They also unequivocally acknowledge that the "two greatest intellectual lights of the Church's first fifteen hundred years" were Augustine and Aquinas and refer to their "theological and psychological insights." For from the beginnings of the Church, Catholic advocacy of introspection encouraged exploration of the inner workings of the mind and soul.
But what of the 'modern' psychology which has aroused much suspicion and critique, if not outright condemnation among Catholics? Is Catholic involvement in psychology just a thing of the past? 'Modern' psychology is commonly understood to date from the establishment of the first psychological laboratory by Wilhelm Maximilian Wundt (1832-1920) at the University of Leipzig in 1879.
Wundt so enraptured scholars from around the world that there was standing room only in his laboratory as he did his experiments. Interestingly as regards this modern period Stanton and Jones state that "the most distinct group of Christians in early modern psychology in America were Catholic." They refer in particular to American psychologist priest, Father Edward Aloysius Pace, and his many followers.
In addition, Cardinal Désiré Mercier (with his followers) was an outstanding Catholic pioneer of early psychology. And yet it is safe to assert that few Catholic students of psychology would have ever heard of them.

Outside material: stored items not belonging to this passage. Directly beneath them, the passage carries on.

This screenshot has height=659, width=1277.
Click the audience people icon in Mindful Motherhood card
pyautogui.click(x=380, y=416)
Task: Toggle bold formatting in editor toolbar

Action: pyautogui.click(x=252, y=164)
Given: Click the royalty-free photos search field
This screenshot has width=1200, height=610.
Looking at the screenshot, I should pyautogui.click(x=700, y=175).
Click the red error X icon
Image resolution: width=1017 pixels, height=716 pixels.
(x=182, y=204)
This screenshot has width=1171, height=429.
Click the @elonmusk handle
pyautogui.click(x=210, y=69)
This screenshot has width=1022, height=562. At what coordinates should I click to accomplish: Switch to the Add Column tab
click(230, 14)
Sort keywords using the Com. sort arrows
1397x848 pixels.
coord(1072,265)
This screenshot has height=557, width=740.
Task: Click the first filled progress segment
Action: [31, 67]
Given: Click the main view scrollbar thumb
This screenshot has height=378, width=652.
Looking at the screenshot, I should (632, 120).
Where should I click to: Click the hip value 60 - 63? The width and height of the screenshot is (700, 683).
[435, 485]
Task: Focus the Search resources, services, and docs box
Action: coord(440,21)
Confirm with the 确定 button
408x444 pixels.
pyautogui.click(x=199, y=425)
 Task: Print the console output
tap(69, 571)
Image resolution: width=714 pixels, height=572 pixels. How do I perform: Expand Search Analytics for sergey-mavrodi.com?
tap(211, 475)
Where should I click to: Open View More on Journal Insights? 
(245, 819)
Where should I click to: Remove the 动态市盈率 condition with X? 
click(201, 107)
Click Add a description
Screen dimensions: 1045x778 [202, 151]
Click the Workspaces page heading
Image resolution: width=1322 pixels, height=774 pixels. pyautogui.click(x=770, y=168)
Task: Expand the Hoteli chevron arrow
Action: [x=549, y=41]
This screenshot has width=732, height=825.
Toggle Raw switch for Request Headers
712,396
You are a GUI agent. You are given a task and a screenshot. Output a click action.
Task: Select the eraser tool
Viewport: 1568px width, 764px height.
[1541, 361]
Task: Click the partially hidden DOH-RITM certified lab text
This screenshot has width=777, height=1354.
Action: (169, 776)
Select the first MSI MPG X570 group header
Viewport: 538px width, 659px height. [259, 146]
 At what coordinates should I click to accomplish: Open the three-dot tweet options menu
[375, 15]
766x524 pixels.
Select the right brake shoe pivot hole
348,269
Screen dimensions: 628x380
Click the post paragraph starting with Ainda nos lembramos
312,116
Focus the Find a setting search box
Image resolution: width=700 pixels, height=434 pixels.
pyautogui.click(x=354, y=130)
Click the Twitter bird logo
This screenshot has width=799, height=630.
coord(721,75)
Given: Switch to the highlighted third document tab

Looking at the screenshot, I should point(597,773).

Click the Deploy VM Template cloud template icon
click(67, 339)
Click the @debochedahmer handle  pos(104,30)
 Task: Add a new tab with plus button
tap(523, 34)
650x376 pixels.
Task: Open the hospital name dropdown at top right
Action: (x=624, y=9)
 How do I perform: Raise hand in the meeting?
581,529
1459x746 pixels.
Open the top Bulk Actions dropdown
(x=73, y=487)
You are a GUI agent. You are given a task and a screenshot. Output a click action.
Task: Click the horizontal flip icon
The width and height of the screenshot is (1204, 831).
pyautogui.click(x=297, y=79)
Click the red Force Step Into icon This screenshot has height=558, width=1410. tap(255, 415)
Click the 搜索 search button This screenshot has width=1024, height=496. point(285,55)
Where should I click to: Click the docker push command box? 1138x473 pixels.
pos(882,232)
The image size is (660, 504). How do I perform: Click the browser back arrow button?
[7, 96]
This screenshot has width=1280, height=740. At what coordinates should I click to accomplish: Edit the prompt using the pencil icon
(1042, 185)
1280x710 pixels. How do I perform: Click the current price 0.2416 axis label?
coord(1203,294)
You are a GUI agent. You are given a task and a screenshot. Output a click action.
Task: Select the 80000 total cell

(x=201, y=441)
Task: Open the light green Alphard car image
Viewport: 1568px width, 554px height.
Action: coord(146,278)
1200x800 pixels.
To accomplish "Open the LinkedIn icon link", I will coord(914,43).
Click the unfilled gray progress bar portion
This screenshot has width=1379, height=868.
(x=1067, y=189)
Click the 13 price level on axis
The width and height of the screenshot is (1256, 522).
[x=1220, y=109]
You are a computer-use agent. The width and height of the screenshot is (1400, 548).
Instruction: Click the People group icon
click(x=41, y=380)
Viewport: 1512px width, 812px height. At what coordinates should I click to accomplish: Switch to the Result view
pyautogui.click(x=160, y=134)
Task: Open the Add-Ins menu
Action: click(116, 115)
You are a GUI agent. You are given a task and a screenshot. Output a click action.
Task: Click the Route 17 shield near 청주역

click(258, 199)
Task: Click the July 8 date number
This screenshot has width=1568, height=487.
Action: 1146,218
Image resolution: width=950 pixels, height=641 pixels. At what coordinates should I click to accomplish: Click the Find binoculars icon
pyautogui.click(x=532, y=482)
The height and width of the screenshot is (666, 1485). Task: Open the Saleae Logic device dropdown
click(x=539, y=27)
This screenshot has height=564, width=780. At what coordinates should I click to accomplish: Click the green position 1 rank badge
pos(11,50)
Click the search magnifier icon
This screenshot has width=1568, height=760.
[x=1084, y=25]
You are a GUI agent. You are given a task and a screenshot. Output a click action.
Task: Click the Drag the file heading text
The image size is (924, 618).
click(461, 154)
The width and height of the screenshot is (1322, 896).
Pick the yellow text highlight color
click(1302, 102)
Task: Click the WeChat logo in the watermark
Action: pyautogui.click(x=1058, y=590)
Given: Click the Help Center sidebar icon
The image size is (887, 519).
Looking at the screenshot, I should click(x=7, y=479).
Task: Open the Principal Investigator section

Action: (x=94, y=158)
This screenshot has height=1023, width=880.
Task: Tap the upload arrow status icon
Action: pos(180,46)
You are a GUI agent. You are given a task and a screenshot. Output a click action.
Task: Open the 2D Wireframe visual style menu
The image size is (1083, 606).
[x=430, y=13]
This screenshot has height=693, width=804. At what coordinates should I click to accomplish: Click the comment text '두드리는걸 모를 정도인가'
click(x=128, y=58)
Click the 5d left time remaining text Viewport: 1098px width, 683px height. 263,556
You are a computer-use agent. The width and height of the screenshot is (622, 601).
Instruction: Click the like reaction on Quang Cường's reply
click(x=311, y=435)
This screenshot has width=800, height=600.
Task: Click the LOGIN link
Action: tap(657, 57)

Cardinal Désiré Mercier (1851-1926) was born in Belgium and held doctorates in theology and philosophy, also having expertise in chemistry, neurology, mathematics and physics. He was so impressed by Wundt's scientific approach to studying the human mind, that he established his own experimental psychology course in 1891, and soon afterwards set up the first psychological laboratory at the Catholic University of Louvain, the first in Europe outside Germany.
He saw experimental psychology as a valid field of inquiry, but never at the expense of metaphysics and the theological anthropology of Aristotle and St Thomas. His work Psychologie, Les Origines de la Psychologie Contemporaine (1892), a compilation of lectures given to his students at Louvain, expressed his view that psychology based on a sound metaphysics should be open to all scientific development.
Wundt also welcomed American priest Father Edward Pace to his laboratory. Pace was ordained in 1885 and had impressed Pope Leo XIII with his clear disputation on Thomistic themes. One day in 1889 Pace was browsing through a second hand bookshop in Paris and came across Wundt's best seller Principles of Physiological Psychology which had been first published in 1873. He was so enthralled by what he read that he decided to travel to Leipzig immediately.
Wundt, who was not a Catholic, welcomed Father Pace commenting on Thomistic philosophy and its understanding of the human soul, showing familiarity with the recently published encyclical of Pope Leo XIII, Aeterni Patris. In fact the very year Wundt established his experimental laboratory in Leipzig - 1879 - was the year Aeterni Patris was published in Rome.
While Wundt spoke positively of the encyclical, Father Pace was so attracted to Wundt's new research that he stayed on in Leipzig to complete a doctoral dissertation there. In 1891, he returned to America to establish the first department of psychology at the Catholic University in Washington, where he integrated the principles of Thomism with best scientific thinking and findings of the day.
He was a tireless proponent of the 'new' psychology, a prolific writer and reviewer, for the Psychological Review and the American Journal of Psychology, and one of twenty-six charter members of the new American Psychological Association, founded in July 1892.
Other future Catholic psychologists, like the remarkable Father Verner Moore, studied under him - all holding that the study of scientific psychology did not exclude philosophy and metaphysics.
However, the subsequent influence of Freud, the behaviourists and the humanistic psychologists banished metaphysical concerns. Later in the twentieth century, however, an ever growing Christian critique of these major movements arose and the integration of psychology and the faith again became a salient issue.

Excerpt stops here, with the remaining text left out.